Zookeepers at Copenhagen Zoo got an early Christmas present when they last week discovered one of their female Tasmanian wombats is carrying a joey, a baby wombat, in her pouch.
“With so few of the species living outside Tasmania, each birth is a bit of a sensation,” the zoo’s curator, Flemming Nielsen, told Metroxpress.
There are only 11 Tasmanian wombats in Europe, divided between three zoos.
“Females are in oestrus [the most fertile days of their reproductive cycle] approximately every six weeks, but when they don’t show clear signs, it can be difficult to detect and ensure they are joined by the males at the right time,” explained Nielsen.
READ MORE: Happy happy hippo: Copenhagen Zoo gets surprise addition
The size of a bean
The news from Copenhagen Zoo is even more notable because the pregnant wombat is only two years old, which means that she has just reached the age when she can have babies.

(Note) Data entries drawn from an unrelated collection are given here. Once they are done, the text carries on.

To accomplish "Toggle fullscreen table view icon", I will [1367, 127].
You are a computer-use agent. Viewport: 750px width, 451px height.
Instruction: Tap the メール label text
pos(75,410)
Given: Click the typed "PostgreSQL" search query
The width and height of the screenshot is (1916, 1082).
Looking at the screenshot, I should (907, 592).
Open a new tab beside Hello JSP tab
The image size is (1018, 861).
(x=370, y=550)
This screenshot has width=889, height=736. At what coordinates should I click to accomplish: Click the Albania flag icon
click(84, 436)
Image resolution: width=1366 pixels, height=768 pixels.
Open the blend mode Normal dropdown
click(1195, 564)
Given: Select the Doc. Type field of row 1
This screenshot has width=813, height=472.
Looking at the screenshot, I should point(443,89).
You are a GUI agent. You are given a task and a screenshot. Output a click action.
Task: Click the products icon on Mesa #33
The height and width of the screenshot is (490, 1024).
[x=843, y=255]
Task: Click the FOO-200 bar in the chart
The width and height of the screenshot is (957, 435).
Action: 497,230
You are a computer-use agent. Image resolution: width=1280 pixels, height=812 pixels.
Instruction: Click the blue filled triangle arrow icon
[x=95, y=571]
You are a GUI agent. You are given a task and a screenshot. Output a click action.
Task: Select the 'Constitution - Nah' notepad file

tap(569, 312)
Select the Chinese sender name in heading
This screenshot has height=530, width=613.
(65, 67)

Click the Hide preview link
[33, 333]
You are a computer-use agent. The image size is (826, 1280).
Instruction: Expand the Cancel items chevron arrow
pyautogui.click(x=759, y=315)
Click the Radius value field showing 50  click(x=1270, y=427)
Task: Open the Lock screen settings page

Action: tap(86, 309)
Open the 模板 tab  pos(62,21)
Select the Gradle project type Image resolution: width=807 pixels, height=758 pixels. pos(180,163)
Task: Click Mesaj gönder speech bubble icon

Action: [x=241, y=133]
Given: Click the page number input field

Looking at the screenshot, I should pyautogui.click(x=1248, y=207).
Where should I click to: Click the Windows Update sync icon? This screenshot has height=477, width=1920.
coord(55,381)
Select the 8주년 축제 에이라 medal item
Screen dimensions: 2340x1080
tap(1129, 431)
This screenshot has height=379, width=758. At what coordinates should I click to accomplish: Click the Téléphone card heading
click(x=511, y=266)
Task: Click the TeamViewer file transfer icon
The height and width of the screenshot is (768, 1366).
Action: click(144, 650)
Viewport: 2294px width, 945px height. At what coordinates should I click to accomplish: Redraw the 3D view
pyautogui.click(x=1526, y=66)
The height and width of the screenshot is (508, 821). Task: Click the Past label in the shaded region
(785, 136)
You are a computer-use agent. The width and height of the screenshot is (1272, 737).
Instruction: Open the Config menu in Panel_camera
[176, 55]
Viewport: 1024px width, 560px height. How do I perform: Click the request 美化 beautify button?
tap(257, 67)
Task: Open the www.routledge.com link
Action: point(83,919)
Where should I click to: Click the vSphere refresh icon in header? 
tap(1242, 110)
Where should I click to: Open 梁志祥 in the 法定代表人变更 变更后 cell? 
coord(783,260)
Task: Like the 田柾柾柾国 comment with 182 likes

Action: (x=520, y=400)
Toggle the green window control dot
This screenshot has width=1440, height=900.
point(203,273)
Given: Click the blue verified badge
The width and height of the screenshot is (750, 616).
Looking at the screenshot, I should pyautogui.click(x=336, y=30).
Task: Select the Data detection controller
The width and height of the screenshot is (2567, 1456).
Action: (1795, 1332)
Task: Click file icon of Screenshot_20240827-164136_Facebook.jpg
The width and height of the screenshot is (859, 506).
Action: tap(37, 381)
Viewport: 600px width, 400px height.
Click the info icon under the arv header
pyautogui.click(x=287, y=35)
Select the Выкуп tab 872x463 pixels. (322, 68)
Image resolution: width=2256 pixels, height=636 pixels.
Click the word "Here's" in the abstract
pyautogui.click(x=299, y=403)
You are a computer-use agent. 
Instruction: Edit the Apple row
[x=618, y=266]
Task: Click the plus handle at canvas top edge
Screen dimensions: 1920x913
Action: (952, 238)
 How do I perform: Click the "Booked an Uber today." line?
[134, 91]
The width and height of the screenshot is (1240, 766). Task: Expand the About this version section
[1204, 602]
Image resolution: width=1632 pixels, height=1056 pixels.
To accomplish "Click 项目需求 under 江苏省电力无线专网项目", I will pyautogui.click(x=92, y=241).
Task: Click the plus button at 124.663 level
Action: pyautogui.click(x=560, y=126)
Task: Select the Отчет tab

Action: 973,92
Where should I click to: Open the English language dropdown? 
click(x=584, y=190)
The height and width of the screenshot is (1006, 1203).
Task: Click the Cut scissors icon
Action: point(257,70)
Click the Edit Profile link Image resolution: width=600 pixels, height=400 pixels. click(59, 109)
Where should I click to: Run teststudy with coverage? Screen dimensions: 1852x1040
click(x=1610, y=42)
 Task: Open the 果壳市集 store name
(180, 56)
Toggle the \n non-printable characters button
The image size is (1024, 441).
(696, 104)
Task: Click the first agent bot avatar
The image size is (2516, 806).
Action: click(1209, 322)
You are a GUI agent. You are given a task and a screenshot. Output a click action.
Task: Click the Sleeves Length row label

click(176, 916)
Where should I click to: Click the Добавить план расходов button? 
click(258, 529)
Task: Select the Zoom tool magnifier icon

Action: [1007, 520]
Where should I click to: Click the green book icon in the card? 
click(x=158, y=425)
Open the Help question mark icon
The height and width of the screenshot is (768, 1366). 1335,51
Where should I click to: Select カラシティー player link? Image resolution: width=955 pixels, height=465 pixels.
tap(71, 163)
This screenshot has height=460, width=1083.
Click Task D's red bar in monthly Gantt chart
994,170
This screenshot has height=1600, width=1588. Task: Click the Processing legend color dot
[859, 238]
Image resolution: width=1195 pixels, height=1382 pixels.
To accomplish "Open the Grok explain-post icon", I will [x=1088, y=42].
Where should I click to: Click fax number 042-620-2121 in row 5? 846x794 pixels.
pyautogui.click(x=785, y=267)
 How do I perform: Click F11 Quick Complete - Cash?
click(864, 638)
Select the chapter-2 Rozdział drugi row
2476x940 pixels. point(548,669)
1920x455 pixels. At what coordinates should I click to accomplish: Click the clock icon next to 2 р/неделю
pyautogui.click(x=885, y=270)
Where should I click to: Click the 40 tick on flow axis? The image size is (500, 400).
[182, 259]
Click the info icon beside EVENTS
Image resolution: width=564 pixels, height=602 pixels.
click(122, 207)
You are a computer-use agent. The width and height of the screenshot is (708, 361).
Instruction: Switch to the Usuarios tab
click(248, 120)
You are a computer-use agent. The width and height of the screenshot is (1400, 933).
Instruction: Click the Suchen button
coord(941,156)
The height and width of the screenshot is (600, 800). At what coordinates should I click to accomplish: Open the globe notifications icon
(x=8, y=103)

After a 20-22 days of the gestation period, the baby wombat, called a joey, crawls into its mother’s pouch and attaches itself to one of the mother’s teats.
At that point it has the size of a bean and weighs about two grams.
It will stay in the pouch nursing and developing for about eight months before it leaves to tentatively explore the world.
Copenhagen Zoo owns two male and two female wombats, which are kept at the zoo’s newest facility, the ‘Tasmania’ enclosure.